[
https://issues.apache.org/jira/browse/KAFKA-515?page=com.atlassian.jira.plugin.system.issuetabpanels:comment-tabpanel&focusedCommentId=13456210#comment-13456210
]
Jay Kreps commented on KAFKA-515:
---------------------------------
A simpler approach then reference counting would be to delete the segment in
two phases. First remove it from the segment list. This will prevent future
requests from using that segment file. Then wait a bit. Then delete the file.

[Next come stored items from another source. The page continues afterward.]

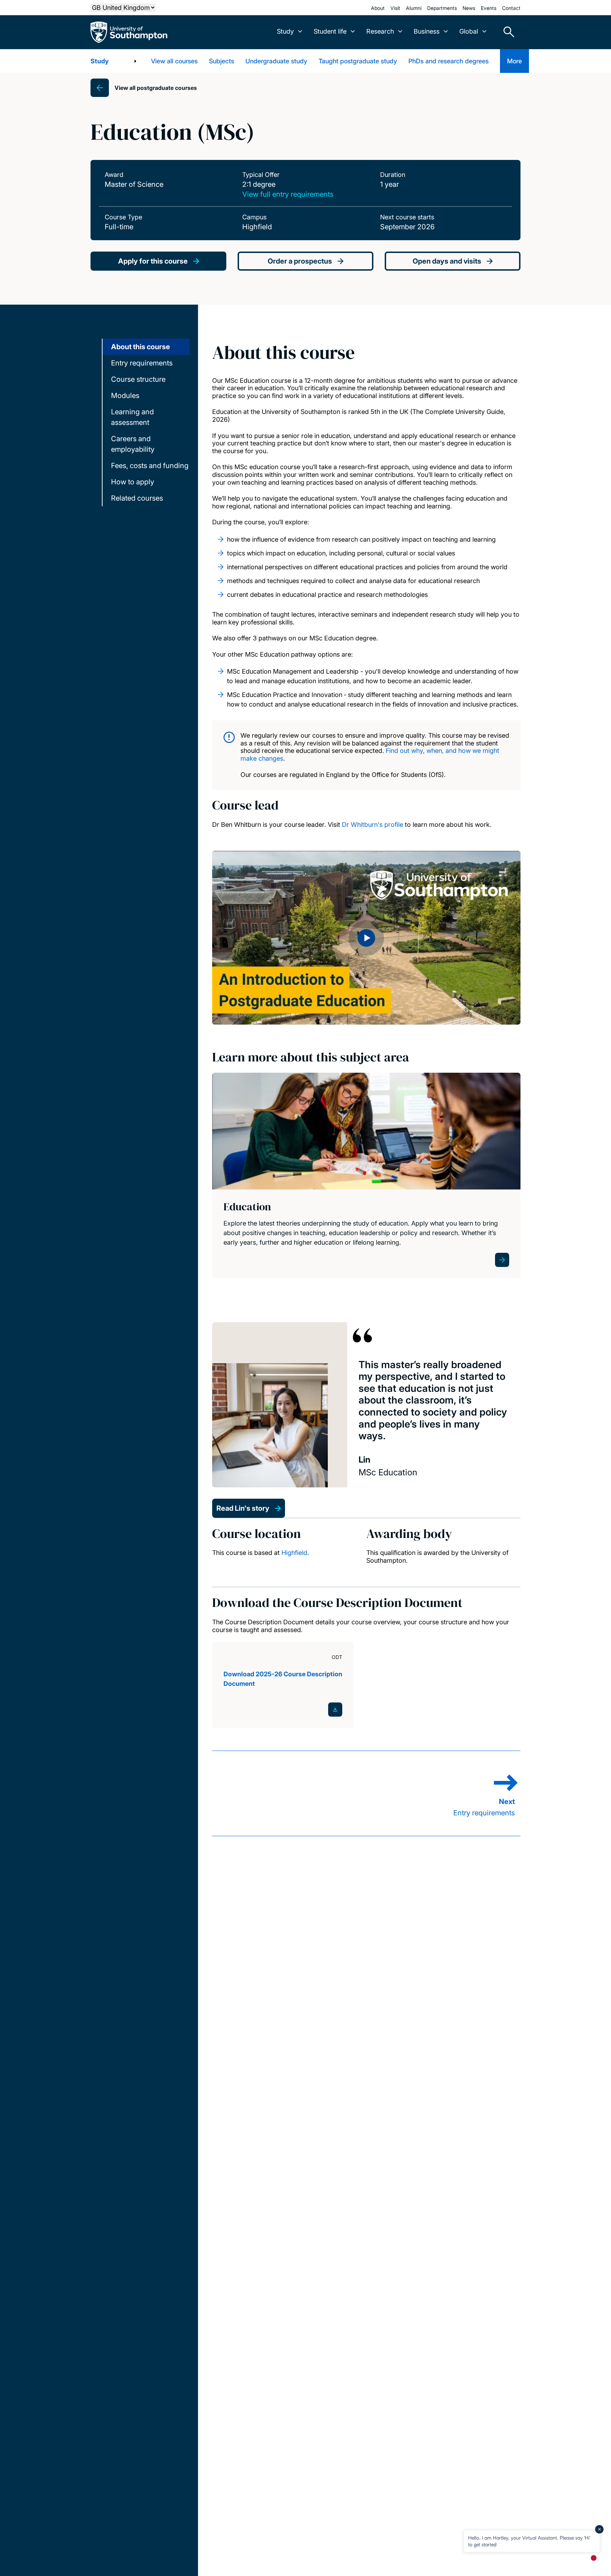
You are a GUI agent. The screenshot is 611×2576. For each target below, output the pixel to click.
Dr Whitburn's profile (372, 824)
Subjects (221, 61)
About (378, 8)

This is essentially a race condition since we can't really guarantee that no
requests still reference the file, however if we wait (say) 60 seconds it
should be extremely unlikely. This could be done in the
LogManager.cleanupLogs() method. In the first iteration the logs to be deleted
would be added to a list pending deletion. On a subsequent iteration, after
sufficient time had passed, the log would be deleted.
> Log cleanup can close a file channel opnened by Log.read before the transfer
> completes
> --------------------------------------------------------------------------------------
>
> Key: KAFKA-515
> URL: https://issues.apache.org/jira/browse/KAFKA-515
> Project: Kafka
> Issue Type: Bug
> Affects Versions: 0.8
> Reporter: Swapnil Ghike
> Labels: bugs
> Fix For: 0.8
>
>
> If consumers are lagging behind, then log cleanup activities can close a file
> channel opened by Log.read
> 1. before the transfer the starts (broker will probably throw an exception in
> this case) OR
> 2. during the transfer (possibility of half baked corrupted data being sent
> to consumer?)
> We probably haven't hit this race condition in practice because the consumers
> consume data well before the logs are cleaned up.
> To avoid this issue, we could avoid cleaning up the file until the transfer
> is complete. Reference counting?
--
This message is automatically generated by JIRA.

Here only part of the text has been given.